Modern Practice and Outcomes of Reoperative Cardiac Surgery

2021 
ABSTRACT Objective To evaluate recent practice and outcomes of reoperative cardiac surgery via resternotomy. Use of early versus late institution of cardiopulmonary bypass (CPB) before sternal re-entry was of particular interest. Methods From January 2008 to July 2017, 7,640 patients underwent reoperative cardiac surgery at Cleveland Clinic. The study group consisted of 6,627 who had a resternotomy and preoperative computed tomography (CT) scans; 755 and 5,872 were in the early and late institution of CPB groups, respectively. Patients were stratified into high (n=563) or low (n=6,064) anatomic risk of re-entry based on CT criteria. Weighted propensity-balanced operative mortality and morbidity were compared with surgeon as a random effect. Results Reoperative procedures most commonly incorporated aortic valve replacement (n=3,611) and coronary artery bypass grafting (n=2,029), but also aortic root (n=1,061) and arch procedures (n=527).

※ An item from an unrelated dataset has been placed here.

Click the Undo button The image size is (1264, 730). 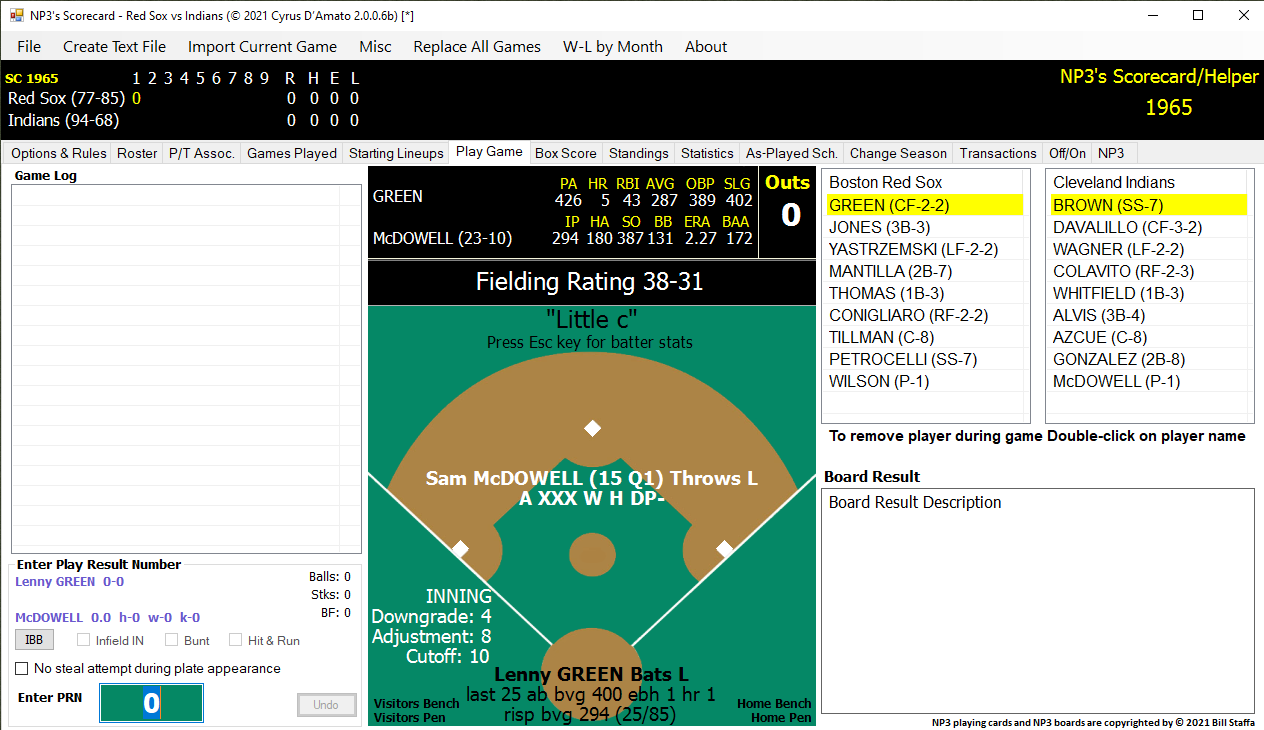(x=326, y=705)
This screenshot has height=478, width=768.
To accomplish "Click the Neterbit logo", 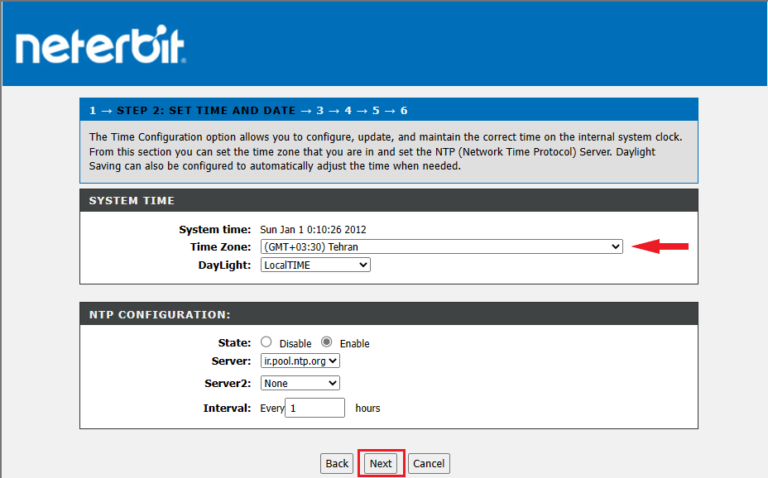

Unadjusted operative mortality was 3.5% (235/6,627), and major sternal re-entry and mediastinal dissection injuries were uncommon (2.8%). In the propensity-weighted analysis, similar mortality (3.1% vs 4.5%, P=.6) and major morbidity, including stroke (1.8% vs 3.2%) and dialysis (0 vs 2.6%), were noted in the high anatomic risk cohort between early and late CPB groups. Similar trends were observed in the low anatomic risk cohort (mortality 3.5% vs 2.1%, P=.2. Conclusions Reoperative cardiac surgery is associated with low operative morbidity and mortality at an experienced center. Early and late CPB strategies have comparable outcomes in the context of an image-guided, team-based strategy.